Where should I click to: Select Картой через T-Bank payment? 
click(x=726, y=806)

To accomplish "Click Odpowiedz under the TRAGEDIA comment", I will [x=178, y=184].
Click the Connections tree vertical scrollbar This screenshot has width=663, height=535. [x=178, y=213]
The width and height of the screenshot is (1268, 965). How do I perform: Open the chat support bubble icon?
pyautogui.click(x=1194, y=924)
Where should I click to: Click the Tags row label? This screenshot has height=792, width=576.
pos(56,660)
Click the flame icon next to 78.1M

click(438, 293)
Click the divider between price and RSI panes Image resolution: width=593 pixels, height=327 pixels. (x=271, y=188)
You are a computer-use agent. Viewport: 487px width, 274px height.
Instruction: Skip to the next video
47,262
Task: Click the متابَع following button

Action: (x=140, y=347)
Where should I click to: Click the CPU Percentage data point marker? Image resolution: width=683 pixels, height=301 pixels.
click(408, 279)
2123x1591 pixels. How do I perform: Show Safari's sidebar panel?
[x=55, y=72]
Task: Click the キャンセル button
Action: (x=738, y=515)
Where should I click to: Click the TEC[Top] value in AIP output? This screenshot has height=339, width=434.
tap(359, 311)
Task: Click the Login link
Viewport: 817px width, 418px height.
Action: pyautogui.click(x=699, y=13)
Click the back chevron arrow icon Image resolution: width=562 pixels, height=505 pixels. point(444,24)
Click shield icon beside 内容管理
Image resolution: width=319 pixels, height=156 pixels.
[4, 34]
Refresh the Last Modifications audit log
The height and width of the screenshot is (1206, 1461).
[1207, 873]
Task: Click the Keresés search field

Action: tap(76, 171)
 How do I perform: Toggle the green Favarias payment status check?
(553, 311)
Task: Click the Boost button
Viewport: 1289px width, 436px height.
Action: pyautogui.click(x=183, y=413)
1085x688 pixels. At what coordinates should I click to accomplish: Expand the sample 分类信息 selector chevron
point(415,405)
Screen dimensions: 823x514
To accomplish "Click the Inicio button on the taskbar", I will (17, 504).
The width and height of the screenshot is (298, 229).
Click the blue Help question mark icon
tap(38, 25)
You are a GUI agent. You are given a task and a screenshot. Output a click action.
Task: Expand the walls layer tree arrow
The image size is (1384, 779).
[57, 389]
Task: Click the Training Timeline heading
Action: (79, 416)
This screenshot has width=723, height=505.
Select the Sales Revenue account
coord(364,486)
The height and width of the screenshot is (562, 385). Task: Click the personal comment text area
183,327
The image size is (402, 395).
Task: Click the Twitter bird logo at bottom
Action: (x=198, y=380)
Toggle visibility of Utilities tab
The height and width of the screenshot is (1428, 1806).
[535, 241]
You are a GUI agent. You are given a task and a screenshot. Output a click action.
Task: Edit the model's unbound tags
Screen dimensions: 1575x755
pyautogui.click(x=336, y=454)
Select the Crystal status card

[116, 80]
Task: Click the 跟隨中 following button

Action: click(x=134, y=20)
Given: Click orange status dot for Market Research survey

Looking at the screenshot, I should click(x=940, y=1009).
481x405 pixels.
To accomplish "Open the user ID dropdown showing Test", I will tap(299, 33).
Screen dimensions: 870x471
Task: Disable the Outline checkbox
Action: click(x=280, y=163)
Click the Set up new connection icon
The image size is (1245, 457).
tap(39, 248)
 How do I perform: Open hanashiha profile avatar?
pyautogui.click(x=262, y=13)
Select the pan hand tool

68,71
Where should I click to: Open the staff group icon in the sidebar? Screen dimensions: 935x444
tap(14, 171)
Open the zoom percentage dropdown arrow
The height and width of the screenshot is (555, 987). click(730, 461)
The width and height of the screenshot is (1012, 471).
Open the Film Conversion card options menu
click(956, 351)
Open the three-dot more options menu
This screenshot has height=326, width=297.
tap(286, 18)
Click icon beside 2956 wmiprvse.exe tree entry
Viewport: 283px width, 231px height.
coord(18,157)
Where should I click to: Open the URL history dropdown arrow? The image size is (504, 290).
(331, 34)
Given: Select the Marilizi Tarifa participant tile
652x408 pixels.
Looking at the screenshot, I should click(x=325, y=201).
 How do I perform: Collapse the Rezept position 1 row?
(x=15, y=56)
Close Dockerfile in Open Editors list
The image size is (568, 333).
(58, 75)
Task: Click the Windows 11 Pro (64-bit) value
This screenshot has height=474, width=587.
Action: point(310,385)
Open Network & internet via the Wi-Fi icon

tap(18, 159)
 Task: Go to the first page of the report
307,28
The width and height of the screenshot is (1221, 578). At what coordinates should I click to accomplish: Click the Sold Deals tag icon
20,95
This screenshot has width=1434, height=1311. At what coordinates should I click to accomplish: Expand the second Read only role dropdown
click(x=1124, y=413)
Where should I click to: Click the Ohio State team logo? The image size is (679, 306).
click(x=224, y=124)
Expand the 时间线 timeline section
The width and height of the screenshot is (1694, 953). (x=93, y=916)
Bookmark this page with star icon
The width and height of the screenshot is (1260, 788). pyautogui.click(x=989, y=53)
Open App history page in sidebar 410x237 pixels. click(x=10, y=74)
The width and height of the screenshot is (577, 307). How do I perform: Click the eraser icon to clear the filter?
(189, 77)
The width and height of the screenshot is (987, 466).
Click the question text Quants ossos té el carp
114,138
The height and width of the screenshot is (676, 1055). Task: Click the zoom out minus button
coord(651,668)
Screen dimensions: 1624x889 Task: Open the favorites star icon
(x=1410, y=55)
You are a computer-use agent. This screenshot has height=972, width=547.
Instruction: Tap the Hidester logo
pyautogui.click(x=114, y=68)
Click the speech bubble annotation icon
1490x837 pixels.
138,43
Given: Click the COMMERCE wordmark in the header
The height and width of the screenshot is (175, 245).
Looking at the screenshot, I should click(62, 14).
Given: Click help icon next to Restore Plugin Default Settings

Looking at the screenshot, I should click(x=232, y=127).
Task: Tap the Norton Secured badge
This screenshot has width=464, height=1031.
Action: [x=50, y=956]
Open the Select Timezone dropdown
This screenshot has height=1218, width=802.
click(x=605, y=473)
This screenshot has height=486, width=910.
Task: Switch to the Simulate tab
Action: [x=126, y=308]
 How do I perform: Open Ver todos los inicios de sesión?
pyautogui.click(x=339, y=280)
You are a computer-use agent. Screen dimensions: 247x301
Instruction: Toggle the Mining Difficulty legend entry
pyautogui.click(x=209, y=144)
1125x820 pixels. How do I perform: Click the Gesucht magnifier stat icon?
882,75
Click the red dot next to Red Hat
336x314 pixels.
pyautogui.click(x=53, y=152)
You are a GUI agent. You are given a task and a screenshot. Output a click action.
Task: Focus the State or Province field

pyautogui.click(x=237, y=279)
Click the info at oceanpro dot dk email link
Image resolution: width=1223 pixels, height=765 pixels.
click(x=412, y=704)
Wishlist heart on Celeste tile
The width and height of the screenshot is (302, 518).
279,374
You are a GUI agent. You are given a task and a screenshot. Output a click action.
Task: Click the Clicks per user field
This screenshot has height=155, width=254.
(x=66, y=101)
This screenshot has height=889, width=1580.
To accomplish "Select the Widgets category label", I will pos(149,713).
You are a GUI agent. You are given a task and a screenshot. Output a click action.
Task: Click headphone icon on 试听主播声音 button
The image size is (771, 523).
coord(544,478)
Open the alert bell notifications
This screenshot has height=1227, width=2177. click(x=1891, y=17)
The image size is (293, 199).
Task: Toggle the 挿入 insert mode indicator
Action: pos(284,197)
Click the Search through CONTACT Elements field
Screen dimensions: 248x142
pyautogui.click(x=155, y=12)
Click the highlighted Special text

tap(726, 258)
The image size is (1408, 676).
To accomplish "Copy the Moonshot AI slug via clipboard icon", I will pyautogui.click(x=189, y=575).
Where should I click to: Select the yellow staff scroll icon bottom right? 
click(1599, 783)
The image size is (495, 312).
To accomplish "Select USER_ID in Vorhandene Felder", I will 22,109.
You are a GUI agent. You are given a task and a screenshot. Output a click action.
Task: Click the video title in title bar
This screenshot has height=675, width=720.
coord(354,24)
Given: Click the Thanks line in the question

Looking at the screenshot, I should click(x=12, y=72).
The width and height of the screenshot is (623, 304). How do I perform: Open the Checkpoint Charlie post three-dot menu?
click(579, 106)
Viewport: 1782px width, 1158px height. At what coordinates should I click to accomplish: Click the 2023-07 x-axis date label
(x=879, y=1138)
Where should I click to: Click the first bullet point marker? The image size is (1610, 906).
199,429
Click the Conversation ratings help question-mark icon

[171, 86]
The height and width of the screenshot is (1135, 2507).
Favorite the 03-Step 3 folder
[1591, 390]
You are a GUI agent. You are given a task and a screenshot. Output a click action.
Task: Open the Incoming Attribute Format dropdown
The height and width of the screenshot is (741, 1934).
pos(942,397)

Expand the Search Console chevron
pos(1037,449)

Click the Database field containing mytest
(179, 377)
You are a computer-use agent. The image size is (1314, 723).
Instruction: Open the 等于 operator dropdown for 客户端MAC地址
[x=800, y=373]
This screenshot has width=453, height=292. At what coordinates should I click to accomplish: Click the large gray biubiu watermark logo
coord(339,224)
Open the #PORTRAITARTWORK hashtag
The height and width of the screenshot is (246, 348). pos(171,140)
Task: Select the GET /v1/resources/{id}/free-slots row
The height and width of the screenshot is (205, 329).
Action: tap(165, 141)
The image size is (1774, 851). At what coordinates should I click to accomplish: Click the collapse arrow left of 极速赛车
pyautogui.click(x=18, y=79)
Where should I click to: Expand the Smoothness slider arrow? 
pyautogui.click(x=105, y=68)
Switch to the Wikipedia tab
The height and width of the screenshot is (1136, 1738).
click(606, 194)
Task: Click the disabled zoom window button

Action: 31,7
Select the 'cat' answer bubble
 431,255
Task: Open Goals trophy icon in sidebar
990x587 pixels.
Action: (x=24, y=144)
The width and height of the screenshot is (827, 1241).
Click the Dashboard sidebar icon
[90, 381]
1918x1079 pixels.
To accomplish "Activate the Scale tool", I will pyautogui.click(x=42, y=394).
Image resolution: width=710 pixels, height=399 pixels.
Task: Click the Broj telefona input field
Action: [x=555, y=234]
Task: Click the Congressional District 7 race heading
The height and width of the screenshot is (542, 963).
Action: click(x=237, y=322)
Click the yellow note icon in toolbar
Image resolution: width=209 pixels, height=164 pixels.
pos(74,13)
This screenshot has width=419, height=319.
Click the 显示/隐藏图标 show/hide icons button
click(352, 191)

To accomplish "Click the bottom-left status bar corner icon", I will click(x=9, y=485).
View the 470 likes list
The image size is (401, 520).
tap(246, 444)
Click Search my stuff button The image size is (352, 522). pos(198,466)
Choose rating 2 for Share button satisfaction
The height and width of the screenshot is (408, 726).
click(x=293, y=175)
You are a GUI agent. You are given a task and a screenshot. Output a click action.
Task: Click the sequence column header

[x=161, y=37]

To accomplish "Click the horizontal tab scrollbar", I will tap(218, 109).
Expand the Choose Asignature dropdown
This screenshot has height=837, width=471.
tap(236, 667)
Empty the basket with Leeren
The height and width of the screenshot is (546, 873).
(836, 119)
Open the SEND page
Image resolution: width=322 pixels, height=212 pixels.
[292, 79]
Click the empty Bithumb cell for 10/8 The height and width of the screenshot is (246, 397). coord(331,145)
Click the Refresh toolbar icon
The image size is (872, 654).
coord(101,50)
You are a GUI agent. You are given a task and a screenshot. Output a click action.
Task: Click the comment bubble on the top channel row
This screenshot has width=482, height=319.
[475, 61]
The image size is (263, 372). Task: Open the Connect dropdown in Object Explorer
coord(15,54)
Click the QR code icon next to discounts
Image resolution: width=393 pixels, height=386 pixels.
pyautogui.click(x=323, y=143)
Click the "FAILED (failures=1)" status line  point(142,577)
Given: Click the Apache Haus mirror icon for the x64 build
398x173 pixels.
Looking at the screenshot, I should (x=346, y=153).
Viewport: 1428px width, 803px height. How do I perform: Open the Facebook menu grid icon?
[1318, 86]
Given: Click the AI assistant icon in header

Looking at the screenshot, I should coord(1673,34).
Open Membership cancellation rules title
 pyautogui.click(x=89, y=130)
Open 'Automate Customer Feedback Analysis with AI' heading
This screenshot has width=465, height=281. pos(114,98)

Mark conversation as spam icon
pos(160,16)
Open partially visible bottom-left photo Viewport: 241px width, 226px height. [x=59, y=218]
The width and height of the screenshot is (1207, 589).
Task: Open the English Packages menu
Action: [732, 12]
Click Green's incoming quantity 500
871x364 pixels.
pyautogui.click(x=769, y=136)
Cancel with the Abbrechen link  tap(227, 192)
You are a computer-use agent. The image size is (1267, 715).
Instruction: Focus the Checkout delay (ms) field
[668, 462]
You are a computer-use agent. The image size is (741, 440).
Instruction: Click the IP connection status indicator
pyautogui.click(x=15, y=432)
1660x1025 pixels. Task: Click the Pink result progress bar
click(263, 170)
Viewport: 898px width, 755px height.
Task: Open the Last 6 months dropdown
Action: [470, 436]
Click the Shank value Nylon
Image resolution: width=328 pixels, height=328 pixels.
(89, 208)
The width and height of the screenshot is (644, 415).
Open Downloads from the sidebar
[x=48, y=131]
————
## SHORT TASK:
Show every line from the rows above that contains the word "options", matching case exactly.

## REPLY TO THE TASK:
Open the Film Conversion card options menu
Open the three-dot more options menu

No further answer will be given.